Their other son, Fred (Freddie), was born in 1945 and died of cancer in 2012.  He and his wife, Audria lived in Seminole.  Audria is retired and still lives in Seminole.  

Freddie and Audria's oldest daughter, Tracy is unmarried and lives in Hughes Springs, in far east Texas.

Their son, Troy and his wife Randi live in Lubbock.

Their other daughter, Trudy and her husband Ricky Taylor also live in Hughes Springs.

Nita has six great grandkids and four great-great-grand kids.

Nita's husband, Ernest loved to fish and camp.  When he retired they bought a camper and they spent a lot of time in it.

They liked to go to northern New Mexico where the Pecos and Morro rivers converge and fish for trout.  They also went to Graham where they fished from the old bridge on Salt Creek.  They fished mainly for crape, but also for catfish, there. 

For a while they lived two miles across the state line into New Mexico.  They lived near the Lawerance Gin and went to church at the Bethel Baptist Church.  She now belongs to the First Baptist Church in Seagraves.

When Ernest retired from farming he went to work at the salt plant at Cedar Lake.  They moved from there back to Seagraves to be near and see after Nita's aged parents.  They bought a house in Seagraves.

When Freddie became ill they sold their house and moved to a place where Jack Hamelton's Flying Service used to be, two miles this side of the New Mexico state line,  to be near Freddie.

From there they moved back to Seagraves, into Pillow's Trailer Park.  Nita busied herself raising flowers at the park.  She always raised flowers and vegetables, so it was only natural for her to take over the care and keeping of her flowers at Assisted Living. 

Nita said she never thought much about living so long.  Neither of her parents lived to be of great age, but her dad's mother raised 13 children and lived to be 92.

She said when she first came to this part of the country she had never seen such pretty crops.  It was the first time she had seen short milo with crooked heads.  She added, "They didn't fertilize or water and yet had beautiful crops.  Today it is not like it used to be." 

While living in Brownfield she heard stories about Seagraves.  Seagraves was wet, meaning they sold liquor there and apparently had a reputation of being a wild town.  Brownfield was dry.  From the stories she heard she said, "We were afraid to go to Seagraves."

Then one day they heard the popular western film star, Lash La Rue, was to appear in Seagraves, and they mustered the courage to go.  

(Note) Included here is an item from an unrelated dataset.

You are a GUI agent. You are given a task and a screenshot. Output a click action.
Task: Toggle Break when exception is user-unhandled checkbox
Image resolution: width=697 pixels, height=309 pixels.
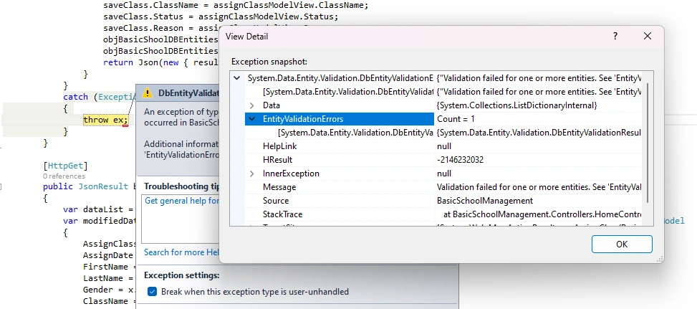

Lash LaRue had exceptional skills with an 18 foot bullwhip, hence the name "Lash".  He taught Harrison Ford to use a bullwhip in the Indiana Jones movies.  LaRue put on demonstrations on the stage of the movie theaters and people realized he could actually do the things they saw him do in the movies.  He became very popular.  

While walking through a hallway pursuing her little son, Nita encountered Lash LaRue and he spoke to her.

Nita's son was so impressed with Lash LaRue he started trying to use a bullwhip and "messed up some things around the house."  One particular incident upset his mom when he ripped a hole in the bottom out of one of their good kitchen chairs. He got in trouble for it.

One of Nita Carnley's deepest regrets is, "All of my friends and family members are gone, (deceased)."  Nevertheless she continues tending her flowers and keeping things beautiful for those around her.